> _Extract to read_
※

I recently was involved in the configuration of a hardware load balancer for a client. The SharePoint solution being load balanced consisted of three separate web applications, two of which were using FBA and third using NTLM. There were several issues that occurred during the process and I want to share some of the techniques that we used to resolve the issues.
So Which Server Is This Running On?
The first and foremost issue with diagnosing any issue with a load balancer is know which of the servers in the pool is serving up the response. This is easily solved through the use of Response Headers.
Can I Avoid The Load Balancer?
The next objective is to allow a specific machine to be accessed without going through the load balancer. This can be done using host files and needs to be implemented in two ways:
- Access local services that have the same domain as the initial request
- Direct the initial request to the server
The way to achieve objective 1 is to use DNS:
Set up DNS entries for WebApp-Server1.DomainName.com, WebApp-Server2.DomainName.com, etc. This will allow easy access from anywhere on the network to specific servers.
The way to achieve objective 2 is to use host files on each machine in the load balancer pool:
Add host entries on the machine to redirect requests to that would usually be routed through the load balancer to the local machine, e.g.
where the load balancer is routing requests to WebApp.DomainName.com to the same IP address. This keeps requests on the same machine without the need to go through the load balancer.
Is This A Load Balancer Issue?
Whenever a change is made to an infrastructure there is a risk that something will stop working. If you are introducing a load balancer into the equation then it is vital to be able to prove that whatever symptom has appeared is the result of the load balancing.
Ideally there are certain conditions that should be in place prior to introducing the load balancer:
- All functionality within the SharePoint web applications has been tested on each node in the pool
- The DNS entries that will eventually point at the load balancer have been tested pointing at all of the each node in the pool
- The DNS entries that will bypass the load balancer have all been tested
If these conditions have been met then any issues that arise should be a result of the load balancer.
If an issue does arise, then it is vital to test the issue on each of the nodes in the pool by bypassing the load balancer, and to test each of the nodes with the load balancer directing traffic to the node. This will identify whether or not the issue is on a specific node, the load balancer, or combination of both.

※

> _Dataset_
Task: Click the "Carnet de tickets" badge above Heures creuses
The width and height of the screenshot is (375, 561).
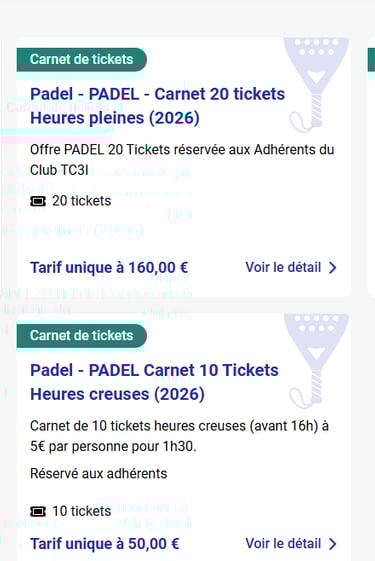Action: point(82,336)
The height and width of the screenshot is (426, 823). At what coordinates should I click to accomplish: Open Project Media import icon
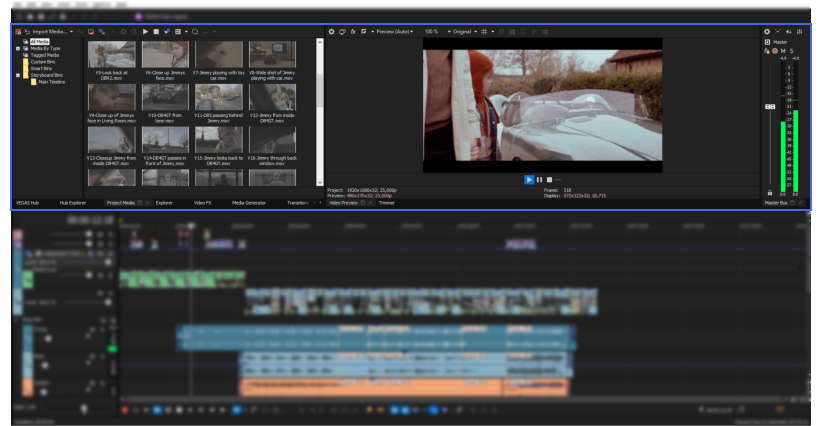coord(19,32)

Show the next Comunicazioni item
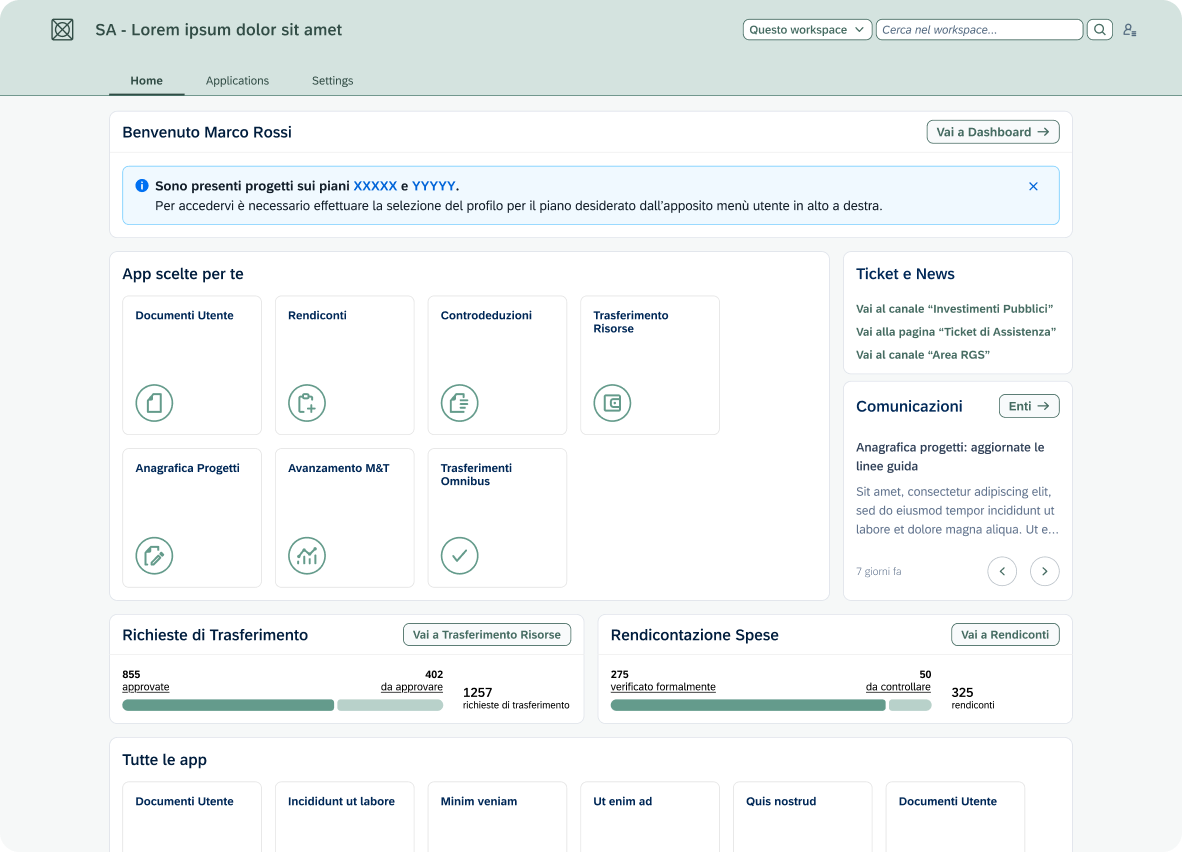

※

> _Tasks to perform_
• a. In the SharePoint load balancing article, what does the author use to identify which server in the pool is serving a response?
• b. Continue the SharePoint load balancing article with the next part, following on from its last sentence.

> _Results for each task_
• a. Response Headers.

• b.
It can be very important to have as much evidence as possible pointing to a possible cause of the issue as you may have no access to the load balancer and your client may also have no access. It may only be the hosting provider with access to the load balancer and they may be charging for changes or be less concerned about resolving the issue and not be interested in helping to investigate and identify the cause of the issue.
Any solution with a load balancer has requirements for high availability. This must be tested.
The ideal test is to artificially fail one node:
- Test the solution, identifying which node is serving the responses
- Have one user carry on testing, whilst continuously checking the node that is serving the responses
- Whilst the testing is taking place, on the node machine, stop it listening to requests
- Monitor the result to the user as the load balancer recognises an issue and transfers the traffic to the other node
This test should be carried out in both directions for all web applications in the solution.
In summary there are several steps you can take to reduce the possible impact of introducing a load balancer, and also to help you diagnose any issues that arise:
- When you introduce a load balancer into an environment, ensure that you have tested every web application via the intended load balancer URL, and via the URLs designed to bypass the load balancer.
- Setup response headers so that you know which node is serving the response
- Test the failover of the load balancer
Have fun load balancing.